Information>
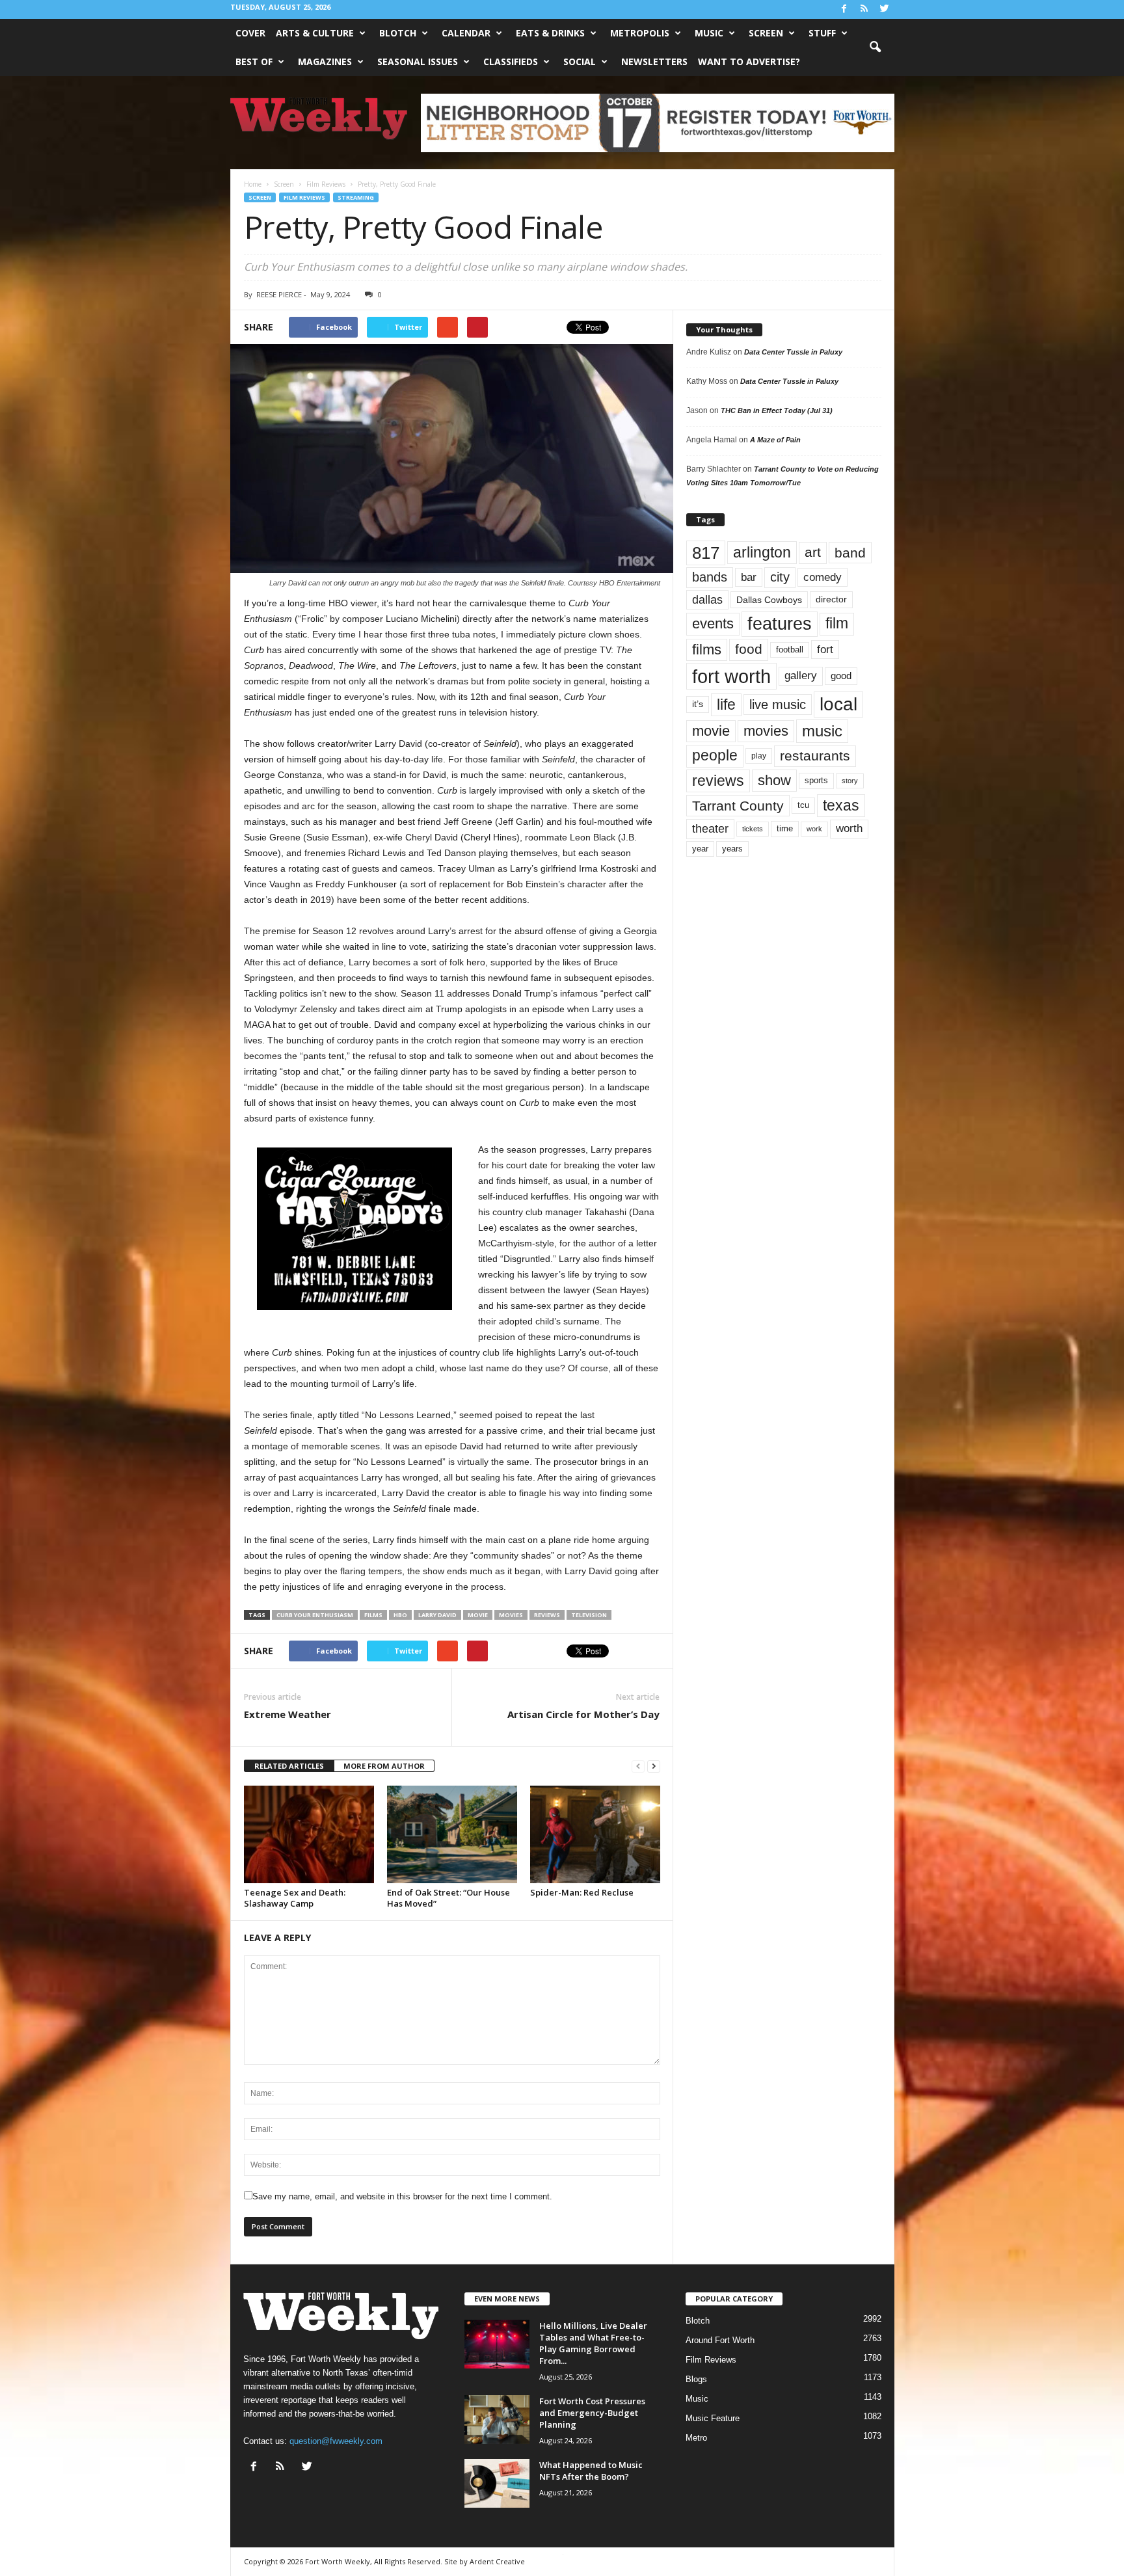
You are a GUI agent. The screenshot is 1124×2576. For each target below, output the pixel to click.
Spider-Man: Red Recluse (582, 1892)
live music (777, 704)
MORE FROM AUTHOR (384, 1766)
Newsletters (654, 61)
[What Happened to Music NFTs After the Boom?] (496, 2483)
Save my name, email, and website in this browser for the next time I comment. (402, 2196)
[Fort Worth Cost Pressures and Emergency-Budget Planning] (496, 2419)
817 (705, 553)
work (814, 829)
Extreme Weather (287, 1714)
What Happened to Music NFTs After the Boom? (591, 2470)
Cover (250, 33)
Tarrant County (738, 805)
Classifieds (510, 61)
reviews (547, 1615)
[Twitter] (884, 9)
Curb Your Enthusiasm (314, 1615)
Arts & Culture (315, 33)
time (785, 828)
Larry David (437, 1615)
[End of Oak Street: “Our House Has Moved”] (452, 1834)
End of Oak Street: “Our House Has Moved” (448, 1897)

==

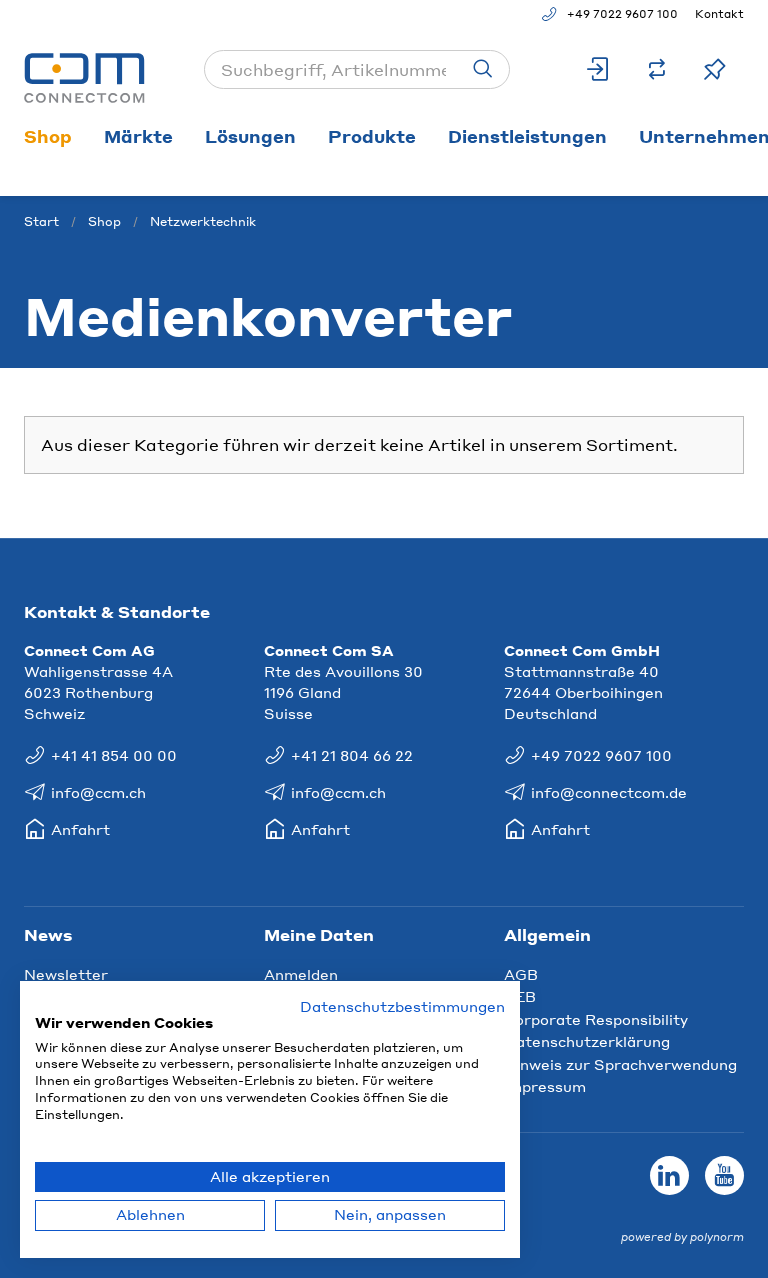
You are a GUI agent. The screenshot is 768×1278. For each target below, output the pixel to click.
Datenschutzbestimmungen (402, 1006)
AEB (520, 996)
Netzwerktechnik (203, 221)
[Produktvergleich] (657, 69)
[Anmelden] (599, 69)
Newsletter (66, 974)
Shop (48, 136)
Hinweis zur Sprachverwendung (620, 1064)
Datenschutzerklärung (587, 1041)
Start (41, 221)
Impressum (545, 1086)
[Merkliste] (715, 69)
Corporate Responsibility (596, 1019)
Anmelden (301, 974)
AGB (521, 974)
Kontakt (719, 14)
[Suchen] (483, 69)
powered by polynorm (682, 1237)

* * *

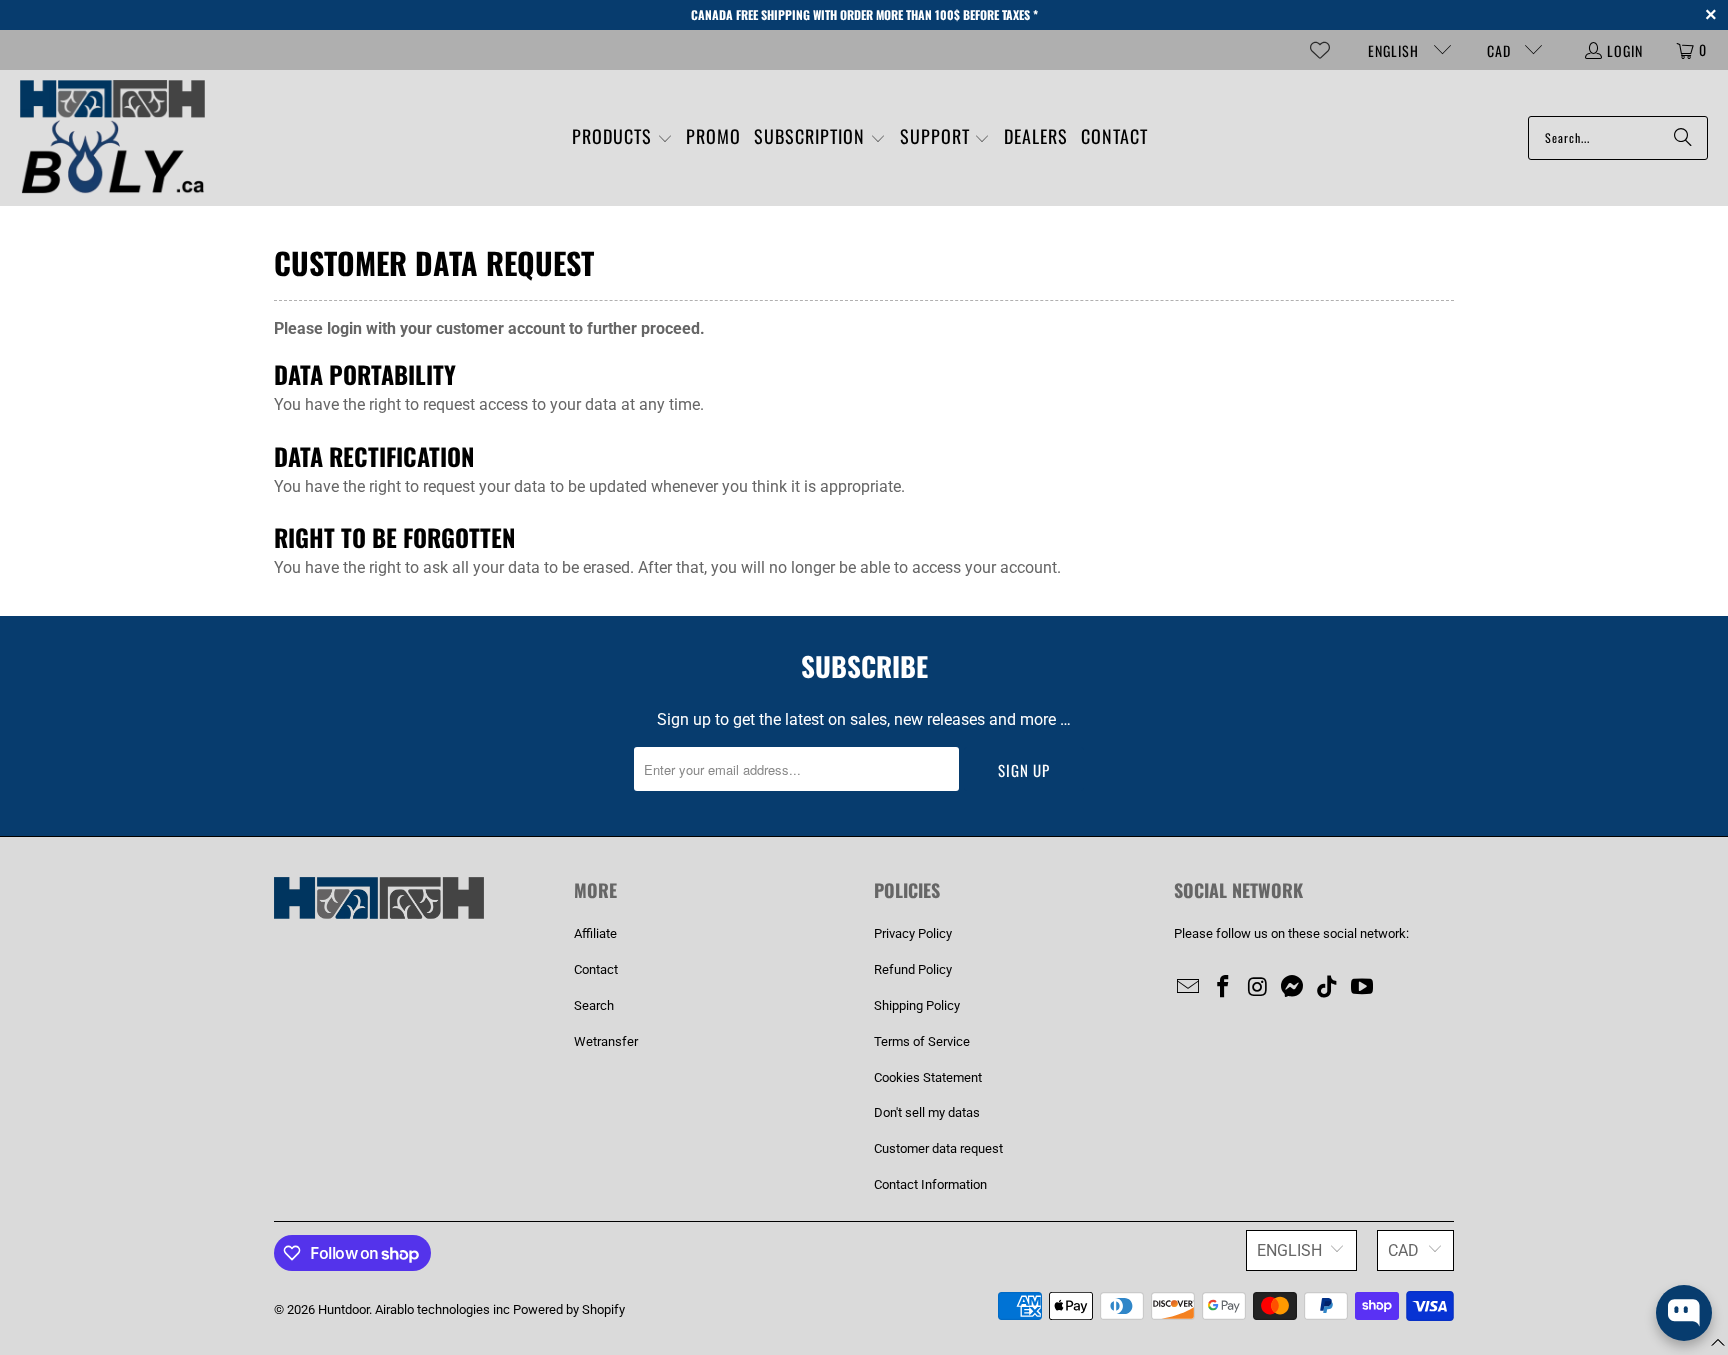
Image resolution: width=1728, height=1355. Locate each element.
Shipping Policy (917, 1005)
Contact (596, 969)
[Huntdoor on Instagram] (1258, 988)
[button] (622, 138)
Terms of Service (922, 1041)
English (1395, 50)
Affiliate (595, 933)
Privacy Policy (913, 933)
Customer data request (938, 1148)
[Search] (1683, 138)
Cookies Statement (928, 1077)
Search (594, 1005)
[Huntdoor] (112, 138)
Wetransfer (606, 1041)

Assignment>
Scan the records above for the word "agent" and return every line where it occurs.

Response>
You are a GUI agent. The screenshot is 1124×2576. For each target below, output the pixel to click.
You are a GUI agent. The screenshot is 768×1278. For each target below, output the pixel to click.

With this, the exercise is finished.